# STUDY MATERIAL
================================

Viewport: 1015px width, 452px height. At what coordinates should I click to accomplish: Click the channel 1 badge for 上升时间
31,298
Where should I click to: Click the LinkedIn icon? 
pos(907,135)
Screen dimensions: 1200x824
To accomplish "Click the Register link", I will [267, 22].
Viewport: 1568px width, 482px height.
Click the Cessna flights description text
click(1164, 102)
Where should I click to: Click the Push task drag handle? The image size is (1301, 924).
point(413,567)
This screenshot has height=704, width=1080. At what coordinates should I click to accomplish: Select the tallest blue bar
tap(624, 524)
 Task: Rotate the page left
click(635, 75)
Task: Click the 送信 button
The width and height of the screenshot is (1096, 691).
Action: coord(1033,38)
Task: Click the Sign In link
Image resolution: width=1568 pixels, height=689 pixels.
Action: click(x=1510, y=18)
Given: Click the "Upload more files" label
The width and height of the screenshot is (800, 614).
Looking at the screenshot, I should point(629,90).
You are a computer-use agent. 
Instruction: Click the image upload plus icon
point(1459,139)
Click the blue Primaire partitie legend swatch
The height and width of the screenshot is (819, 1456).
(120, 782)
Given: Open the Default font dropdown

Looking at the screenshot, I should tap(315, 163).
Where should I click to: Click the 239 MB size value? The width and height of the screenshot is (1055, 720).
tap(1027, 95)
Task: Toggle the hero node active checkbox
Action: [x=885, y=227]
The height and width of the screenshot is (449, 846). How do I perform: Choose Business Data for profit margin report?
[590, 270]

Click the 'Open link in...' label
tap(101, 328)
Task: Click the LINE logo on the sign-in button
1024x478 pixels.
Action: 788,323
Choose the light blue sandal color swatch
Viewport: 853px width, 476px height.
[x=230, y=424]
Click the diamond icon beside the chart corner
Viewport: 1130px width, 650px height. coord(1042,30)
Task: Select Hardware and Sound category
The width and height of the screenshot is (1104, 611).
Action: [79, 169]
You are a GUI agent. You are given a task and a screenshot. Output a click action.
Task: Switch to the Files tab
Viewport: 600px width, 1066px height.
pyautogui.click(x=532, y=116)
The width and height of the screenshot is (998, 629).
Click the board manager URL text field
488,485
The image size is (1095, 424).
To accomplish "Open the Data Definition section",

================================

Set down exactly what runs from the line with "Click the board manager URL text field" to the last line of the data above, including both of those lines and no others.

Click the board manager URL text field
488,485
The image size is (1095, 424).
To accomplish "Open the Data Definition section",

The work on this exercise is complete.